Mein Tag änderte sich mit Anfängern. Jeden Tag gibt es eine andere Sache, die ich mag. Alles kehrt für mich in die Bars zurück. Es ist mein Herz und meine Seele. Die Bewertung und Beratung bieten jedoch eine bereichernde Perspektive. Ich mag es wirklich, den Wettbewerb der Weltklasse zu beurteilen, weil ich die Gelegenheit gab, zu sehen, was in Bars auf der ganzen Welt vor sich ging. Da ich in New York lebe und arbeite, war ich der Stadt dieser Stadt gebunden. Es war schön, den Wettbewerb zu beurteilen, der die Bar um die Welt bringt; Er erweiterte meine Meinung und wieder auf.

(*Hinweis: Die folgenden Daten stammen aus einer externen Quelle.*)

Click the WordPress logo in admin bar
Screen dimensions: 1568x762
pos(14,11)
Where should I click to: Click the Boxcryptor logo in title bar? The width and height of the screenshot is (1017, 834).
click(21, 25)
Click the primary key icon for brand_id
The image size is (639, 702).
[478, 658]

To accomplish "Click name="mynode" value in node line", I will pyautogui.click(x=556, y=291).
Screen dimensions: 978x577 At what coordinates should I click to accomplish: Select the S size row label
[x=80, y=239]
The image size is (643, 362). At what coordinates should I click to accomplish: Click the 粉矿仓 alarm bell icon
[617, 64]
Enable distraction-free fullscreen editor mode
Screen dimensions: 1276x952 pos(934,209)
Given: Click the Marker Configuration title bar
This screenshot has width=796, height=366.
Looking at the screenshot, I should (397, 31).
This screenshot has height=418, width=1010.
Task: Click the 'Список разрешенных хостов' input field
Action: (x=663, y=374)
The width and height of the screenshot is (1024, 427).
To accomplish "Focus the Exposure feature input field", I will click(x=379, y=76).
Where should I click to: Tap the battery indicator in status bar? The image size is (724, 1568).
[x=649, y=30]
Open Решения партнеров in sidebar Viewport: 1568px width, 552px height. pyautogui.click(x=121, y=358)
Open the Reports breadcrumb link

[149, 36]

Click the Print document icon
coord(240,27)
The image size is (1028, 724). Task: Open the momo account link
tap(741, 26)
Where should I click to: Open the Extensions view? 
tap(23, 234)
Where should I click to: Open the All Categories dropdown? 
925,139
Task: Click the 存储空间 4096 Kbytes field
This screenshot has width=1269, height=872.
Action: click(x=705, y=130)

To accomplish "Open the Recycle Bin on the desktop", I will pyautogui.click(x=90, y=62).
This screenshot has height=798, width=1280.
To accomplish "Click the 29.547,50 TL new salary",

Was denkst du, was ist der Richter?

[Ride] ist bekanntermaßen brutal ehrlich. Der Wettbewerb ist nicht jedermanns Sache. Die Tatsache, dass Sie sich hinter der Bar befinden, bedeutet nicht, dass Sie ein guter Konkurrent sein werden. Sie müssen ein guter Moderator, ein guter Lautsprecher sein und ein perfektes Getränk machen. Das ist es, was das Gute vom perfekten unterscheidet. Ich werde ehrlich gesagt nicht wütend werden.

Was ist das Wichtigste, was der Mentor anbieten kann?

Gemeinschaft: Seien Sie jemand, der die Menschen zweimal durch gemeinsame Präsentationen und Erfahrungen führt. Grundsätzlich ist es für mich von Dale gleich. Er hielt meine Hand. Das versuche ich für andere zu tun.